Documentation
¶
Overview ¶
Package workerheal detects and recovers worker units stuck in systemd's "failed" state. The detector is deliberately cheap — it walks the existing batched unit-state cache shared with the dashboard, so polling stays free even on busy installs. The healer is a single primitive: reset-failed + start. It never writes .lerd.yaml or rewrites unit files; that belongs to `lerd worker add/remove/start/stop` and `lerd init`.
Index ¶
Constants ¶
This section is empty.
Variables ¶
This section is empty.
Functions ¶
func HealUnit ¶
HealUnit clears any failed state and starts the named worker unit. The single "fix this" primitive — every surface (CLI / UI / TUI / MCP) goes through here. Crucially, it does NOT touch .lerd.yaml or rewrite the unit file: a failed worker is a transient runtime condition, not a change of user intent. The reset-failed step is implicit: on Linux, systemd.DBusStartUnit calls DBusResetFailed first; on macOS launchd's bootstrap path replaces the job entirely.
Types ¶
type Event ¶
type Event struct {
Phase string `json:"phase"` // "starting" | "healed" | "failed" | "done"
Site string `json:"site,omitempty"`
Unit string `json:"unit,omitempty"`
Error string `json:"error,omitempty"`
}
Event is one line in the streaming heal report. Dashboard, MCP, and TUI all consume these so progress is visible without polling.
type Failure ¶
type Failure struct {
Worker UnhealthyWorker `json:"worker"`
Err string `json:"error"`
}
Failure is one heal attempt that errored.
type Result ¶
type Result struct {
Healed []UnhealthyWorker `json:"healed"`
Failed []Failure `json:"failed"`
}
Result is the aggregate report for non-streaming callers.
type UnhealthyWorker ¶
type UnhealthyWorker struct {
Site string `json:"site"`
Worker string `json:"worker"`
Unit string `json:"unit"`
State string `json:"state"` // "failed" today; reserve for future "start-limit-hit", "expected-but-stopped"
LastError string `json:"last_error,omitempty"`
}
UnhealthyWorker is a single failing/stuck worker unit.
func Detect ¶
func Detect() ([]UnhealthyWorker, error)
Detect returns every worker unit systemd considers "failed". Cheap by design: it reads only the existing batched unit-state cache (one systemctl call per 3s, shared with the dashboard's enrichment path) plus sites.yaml.
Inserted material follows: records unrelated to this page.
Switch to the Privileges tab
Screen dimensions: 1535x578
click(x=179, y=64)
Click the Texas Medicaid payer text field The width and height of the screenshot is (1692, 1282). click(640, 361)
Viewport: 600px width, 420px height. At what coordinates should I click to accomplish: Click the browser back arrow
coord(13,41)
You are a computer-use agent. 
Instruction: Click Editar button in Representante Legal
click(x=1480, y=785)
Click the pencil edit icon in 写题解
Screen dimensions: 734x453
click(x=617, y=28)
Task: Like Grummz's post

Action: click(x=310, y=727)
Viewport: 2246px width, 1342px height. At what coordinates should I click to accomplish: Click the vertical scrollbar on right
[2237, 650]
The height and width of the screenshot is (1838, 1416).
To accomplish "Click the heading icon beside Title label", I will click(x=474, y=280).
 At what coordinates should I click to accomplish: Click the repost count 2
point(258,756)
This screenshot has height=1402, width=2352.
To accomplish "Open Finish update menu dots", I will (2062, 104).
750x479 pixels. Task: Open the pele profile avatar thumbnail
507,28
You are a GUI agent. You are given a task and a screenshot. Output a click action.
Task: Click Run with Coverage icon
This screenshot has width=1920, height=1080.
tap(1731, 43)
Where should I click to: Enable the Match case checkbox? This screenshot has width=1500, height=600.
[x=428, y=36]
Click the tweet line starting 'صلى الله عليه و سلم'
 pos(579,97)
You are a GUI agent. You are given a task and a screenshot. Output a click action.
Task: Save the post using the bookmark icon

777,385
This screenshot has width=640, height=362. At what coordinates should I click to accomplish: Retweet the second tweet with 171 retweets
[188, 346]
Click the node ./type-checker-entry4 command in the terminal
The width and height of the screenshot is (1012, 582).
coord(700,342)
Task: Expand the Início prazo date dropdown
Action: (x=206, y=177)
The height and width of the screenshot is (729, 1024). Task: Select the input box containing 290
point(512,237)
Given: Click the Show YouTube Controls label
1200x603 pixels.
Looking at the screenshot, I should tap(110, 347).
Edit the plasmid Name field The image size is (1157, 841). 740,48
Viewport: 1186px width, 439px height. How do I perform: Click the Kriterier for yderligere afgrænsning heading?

No per-site .lerd.yaml or composer.json reads, no extra subprocess calls. Safe to invoke from a hot endpoint.
Heuristic kept narrow on purpose: worker units that hit Restart= rate limits or crash repeatedly land in "failed" and stay there until something resets them. "Inactive" is too broad — users routinely stop individual workers on purpose, and we can't tell intent apart from drift without an explicit per-worker desired-state field.
func Enrich ¶
func Enrich(in []UnhealthyWorker) []UnhealthyWorker
Enrich populates LastError on every entry by reading the journal once per unit. Walks in slice order until the per-call budget is hit, leaving any remaining entries' LastError empty. Safe with a nil or empty slice. Intended for the dashboard pre-serialization step where there are typically 0–3 entries, so the budget is rarely exercised.